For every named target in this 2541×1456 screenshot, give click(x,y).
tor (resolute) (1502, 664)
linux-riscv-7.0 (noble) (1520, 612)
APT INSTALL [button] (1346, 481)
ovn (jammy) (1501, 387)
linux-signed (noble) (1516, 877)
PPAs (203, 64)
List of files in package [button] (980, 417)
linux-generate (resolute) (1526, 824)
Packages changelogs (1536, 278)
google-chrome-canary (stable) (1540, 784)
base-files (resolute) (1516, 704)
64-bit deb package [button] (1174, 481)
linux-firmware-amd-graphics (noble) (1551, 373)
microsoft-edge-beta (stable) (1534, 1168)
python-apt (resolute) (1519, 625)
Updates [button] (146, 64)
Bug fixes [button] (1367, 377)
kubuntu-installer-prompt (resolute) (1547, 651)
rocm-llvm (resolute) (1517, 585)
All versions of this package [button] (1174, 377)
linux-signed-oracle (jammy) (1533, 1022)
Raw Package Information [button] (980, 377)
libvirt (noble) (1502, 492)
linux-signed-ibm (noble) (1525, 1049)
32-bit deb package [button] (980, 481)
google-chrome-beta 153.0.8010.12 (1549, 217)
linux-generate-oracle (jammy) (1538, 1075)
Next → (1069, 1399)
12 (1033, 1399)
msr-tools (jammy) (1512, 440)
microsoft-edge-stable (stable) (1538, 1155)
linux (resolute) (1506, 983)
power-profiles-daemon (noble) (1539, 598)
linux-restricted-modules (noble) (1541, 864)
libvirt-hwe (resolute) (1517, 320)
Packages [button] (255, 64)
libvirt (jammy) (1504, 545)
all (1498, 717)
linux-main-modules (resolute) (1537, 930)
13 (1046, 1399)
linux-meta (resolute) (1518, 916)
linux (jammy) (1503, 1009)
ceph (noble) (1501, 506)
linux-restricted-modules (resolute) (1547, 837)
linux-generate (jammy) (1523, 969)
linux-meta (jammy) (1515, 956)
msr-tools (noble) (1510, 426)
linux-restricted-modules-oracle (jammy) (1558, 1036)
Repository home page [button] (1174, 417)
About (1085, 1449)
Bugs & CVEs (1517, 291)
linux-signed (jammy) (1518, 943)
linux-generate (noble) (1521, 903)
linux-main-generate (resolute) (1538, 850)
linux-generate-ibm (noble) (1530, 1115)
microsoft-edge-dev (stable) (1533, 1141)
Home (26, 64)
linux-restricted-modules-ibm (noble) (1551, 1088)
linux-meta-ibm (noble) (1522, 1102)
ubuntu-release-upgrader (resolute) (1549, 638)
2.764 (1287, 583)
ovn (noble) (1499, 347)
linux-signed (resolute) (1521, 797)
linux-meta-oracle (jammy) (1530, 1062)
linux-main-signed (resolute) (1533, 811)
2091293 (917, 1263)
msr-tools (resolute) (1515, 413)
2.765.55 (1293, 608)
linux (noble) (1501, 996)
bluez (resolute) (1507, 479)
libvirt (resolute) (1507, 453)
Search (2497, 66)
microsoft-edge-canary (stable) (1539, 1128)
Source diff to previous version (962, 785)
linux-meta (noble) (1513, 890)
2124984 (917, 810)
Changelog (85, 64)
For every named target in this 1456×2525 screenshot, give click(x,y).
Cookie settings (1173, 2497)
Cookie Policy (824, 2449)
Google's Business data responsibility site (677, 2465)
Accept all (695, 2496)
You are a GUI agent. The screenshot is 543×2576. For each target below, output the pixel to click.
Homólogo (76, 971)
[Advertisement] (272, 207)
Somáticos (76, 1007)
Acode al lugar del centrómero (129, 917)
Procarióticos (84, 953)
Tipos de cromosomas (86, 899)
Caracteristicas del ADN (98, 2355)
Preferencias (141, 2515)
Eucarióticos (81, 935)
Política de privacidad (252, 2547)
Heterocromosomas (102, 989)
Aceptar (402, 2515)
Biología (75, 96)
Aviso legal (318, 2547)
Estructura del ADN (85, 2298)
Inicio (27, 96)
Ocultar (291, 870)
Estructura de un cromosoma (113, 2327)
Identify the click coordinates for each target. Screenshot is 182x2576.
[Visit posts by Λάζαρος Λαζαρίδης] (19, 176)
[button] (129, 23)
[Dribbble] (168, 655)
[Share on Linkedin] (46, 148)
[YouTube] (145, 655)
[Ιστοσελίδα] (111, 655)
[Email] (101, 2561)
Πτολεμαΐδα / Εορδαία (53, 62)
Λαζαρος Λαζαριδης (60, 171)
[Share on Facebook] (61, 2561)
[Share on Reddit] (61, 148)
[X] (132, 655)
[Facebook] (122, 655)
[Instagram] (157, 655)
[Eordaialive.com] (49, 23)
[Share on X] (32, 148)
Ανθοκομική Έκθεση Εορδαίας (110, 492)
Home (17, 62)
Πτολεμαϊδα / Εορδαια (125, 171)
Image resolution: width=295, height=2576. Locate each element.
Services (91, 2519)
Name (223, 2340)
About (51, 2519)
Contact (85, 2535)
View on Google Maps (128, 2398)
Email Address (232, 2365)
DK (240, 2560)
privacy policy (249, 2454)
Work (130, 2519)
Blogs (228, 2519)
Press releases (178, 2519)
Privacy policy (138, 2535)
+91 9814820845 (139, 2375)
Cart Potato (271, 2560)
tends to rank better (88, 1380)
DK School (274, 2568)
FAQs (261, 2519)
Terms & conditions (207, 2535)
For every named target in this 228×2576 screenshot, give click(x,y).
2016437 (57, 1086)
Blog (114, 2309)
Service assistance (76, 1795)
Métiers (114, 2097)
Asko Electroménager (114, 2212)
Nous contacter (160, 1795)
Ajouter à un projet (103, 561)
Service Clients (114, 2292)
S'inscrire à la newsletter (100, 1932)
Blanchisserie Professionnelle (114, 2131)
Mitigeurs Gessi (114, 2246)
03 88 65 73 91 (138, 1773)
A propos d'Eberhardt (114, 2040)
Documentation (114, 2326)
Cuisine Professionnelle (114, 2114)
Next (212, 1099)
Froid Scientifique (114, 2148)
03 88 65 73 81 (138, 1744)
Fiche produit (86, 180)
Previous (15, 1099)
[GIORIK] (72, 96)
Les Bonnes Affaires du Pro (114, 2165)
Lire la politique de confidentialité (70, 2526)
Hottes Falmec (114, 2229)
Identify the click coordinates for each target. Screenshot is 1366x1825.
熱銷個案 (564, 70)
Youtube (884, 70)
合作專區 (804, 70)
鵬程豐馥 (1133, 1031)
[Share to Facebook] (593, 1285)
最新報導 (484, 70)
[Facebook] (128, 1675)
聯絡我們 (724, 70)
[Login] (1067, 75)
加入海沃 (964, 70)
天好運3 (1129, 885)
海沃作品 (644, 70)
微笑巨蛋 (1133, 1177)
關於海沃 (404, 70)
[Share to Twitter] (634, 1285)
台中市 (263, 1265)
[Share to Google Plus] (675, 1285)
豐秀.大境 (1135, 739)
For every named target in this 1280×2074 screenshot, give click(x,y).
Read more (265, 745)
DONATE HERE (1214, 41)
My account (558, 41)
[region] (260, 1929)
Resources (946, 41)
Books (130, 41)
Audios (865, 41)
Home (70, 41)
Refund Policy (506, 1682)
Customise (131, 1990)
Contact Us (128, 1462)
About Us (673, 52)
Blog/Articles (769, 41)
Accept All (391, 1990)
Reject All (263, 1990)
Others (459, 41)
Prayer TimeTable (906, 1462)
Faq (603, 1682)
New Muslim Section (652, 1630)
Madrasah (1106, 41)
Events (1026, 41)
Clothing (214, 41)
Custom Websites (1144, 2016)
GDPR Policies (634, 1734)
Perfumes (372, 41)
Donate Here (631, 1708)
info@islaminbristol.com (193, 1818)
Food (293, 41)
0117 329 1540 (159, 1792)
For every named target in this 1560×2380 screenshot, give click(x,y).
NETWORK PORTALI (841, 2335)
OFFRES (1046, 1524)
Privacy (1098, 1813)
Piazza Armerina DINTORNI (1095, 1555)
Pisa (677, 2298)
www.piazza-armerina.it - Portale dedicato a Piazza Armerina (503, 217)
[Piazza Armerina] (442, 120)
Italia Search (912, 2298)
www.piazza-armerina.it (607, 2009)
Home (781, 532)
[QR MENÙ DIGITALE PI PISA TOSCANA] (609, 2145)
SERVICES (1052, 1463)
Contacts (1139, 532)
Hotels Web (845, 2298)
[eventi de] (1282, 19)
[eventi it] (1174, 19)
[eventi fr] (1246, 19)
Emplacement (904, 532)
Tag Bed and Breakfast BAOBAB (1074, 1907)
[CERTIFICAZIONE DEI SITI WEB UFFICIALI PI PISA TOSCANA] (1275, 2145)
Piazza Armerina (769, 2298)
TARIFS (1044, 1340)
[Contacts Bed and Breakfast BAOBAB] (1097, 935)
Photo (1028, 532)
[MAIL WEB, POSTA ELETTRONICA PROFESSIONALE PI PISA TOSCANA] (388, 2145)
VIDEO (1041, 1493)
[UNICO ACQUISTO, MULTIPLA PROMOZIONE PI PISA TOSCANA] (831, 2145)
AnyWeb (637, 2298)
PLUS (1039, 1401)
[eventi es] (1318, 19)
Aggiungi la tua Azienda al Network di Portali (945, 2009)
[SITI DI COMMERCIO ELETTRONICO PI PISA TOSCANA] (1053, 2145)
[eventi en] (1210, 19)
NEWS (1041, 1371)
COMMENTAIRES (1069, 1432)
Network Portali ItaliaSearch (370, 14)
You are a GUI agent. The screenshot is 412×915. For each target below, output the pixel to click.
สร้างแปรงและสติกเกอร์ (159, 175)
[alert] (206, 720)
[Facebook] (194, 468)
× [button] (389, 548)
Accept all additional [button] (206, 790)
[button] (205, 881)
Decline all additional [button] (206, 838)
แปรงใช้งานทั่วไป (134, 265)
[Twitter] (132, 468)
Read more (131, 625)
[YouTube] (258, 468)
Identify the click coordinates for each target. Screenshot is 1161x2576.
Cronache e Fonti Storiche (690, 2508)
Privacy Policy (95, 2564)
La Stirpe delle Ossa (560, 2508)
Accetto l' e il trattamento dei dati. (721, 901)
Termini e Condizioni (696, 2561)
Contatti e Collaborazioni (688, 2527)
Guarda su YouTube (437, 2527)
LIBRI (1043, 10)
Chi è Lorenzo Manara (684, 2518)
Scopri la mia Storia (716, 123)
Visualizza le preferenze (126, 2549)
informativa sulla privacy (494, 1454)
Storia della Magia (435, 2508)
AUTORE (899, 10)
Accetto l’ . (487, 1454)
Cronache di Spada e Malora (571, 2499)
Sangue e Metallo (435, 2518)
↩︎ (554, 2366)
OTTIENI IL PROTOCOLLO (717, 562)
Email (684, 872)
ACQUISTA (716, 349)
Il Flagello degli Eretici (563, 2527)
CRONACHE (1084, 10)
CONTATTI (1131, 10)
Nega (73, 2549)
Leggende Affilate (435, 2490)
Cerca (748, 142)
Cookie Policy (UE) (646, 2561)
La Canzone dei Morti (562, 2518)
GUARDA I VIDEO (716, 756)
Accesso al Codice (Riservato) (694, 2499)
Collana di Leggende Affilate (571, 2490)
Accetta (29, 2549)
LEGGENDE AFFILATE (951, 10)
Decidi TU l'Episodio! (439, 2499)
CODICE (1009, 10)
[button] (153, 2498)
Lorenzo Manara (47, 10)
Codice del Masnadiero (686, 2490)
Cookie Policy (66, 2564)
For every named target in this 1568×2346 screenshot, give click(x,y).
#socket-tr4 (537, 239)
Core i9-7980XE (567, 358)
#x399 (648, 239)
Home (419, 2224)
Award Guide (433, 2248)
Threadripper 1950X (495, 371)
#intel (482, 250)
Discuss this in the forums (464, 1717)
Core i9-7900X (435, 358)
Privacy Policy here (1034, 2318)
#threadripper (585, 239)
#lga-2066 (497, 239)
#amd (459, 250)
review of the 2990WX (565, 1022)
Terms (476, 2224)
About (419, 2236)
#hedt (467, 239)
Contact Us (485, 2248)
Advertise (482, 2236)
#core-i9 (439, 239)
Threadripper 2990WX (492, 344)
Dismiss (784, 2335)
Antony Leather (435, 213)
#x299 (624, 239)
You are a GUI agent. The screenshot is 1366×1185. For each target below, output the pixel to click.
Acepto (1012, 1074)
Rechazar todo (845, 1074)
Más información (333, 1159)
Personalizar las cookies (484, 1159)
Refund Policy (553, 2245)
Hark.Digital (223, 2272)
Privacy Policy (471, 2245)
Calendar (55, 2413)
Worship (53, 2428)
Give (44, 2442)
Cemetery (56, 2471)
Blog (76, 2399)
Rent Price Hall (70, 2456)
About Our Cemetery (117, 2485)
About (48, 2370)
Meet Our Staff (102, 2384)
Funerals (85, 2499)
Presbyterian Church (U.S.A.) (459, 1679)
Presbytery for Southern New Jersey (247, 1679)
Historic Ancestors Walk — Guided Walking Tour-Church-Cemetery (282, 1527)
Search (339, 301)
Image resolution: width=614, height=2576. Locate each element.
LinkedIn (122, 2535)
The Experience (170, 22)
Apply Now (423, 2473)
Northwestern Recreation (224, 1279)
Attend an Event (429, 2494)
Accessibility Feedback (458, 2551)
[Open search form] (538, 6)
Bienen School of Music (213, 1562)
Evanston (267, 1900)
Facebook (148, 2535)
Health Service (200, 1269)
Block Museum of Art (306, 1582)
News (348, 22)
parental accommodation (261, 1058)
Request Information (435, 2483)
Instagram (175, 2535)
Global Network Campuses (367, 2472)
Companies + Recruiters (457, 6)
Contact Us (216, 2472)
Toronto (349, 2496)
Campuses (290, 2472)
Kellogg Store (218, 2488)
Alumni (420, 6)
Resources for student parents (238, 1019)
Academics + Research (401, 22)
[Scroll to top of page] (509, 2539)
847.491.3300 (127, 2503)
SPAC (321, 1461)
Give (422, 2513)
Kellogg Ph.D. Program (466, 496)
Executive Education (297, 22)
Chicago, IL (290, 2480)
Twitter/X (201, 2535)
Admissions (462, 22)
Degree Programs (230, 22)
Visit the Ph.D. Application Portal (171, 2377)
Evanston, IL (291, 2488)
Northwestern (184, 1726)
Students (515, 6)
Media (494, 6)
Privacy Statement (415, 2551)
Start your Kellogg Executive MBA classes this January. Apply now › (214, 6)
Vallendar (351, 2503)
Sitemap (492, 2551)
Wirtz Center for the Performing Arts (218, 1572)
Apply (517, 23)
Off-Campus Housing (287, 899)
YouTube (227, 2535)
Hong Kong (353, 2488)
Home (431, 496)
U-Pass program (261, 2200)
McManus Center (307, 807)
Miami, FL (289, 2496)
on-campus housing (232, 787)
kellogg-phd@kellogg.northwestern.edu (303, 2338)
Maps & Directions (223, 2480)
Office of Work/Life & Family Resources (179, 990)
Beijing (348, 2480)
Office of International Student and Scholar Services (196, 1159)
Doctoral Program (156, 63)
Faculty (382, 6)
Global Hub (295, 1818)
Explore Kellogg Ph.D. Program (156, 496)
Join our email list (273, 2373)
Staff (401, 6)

→ **WORK REQUEST**
Begin at the line that has "Refund Policy (553, 2245)" in the entries above; stop after the line that has "[Open search form] (538, 6)". Transcribe exactly those lines and no others.

→ **EXERCISE RESPONSE**
Refund Policy (553, 2245)
Hark.Digital (223, 2272)
Privacy Policy (471, 2245)
Calendar (55, 2413)
Worship (53, 2428)
Give (44, 2442)
Cemetery (56, 2471)
Blog (76, 2399)
Rent Price Hall (70, 2456)
About Our Cemetery (117, 2485)
About (48, 2370)
Meet Our Staff (102, 2384)
Funerals (85, 2499)
Presbyterian Church (U.S.A.) (459, 1679)
Presbytery for Southern New Jersey (247, 1679)
Historic Ancestors Walk — Guided Walking Tour-Church-Cemetery (282, 1527)
Search (339, 301)
Image resolution: width=614, height=2576. Locate each element.
LinkedIn (122, 2535)
The Experience (170, 22)
Apply Now (423, 2473)
Northwestern Recreation (224, 1279)
Attend an Event (429, 2494)
Accessibility Feedback (458, 2551)
[Open search form] (538, 6)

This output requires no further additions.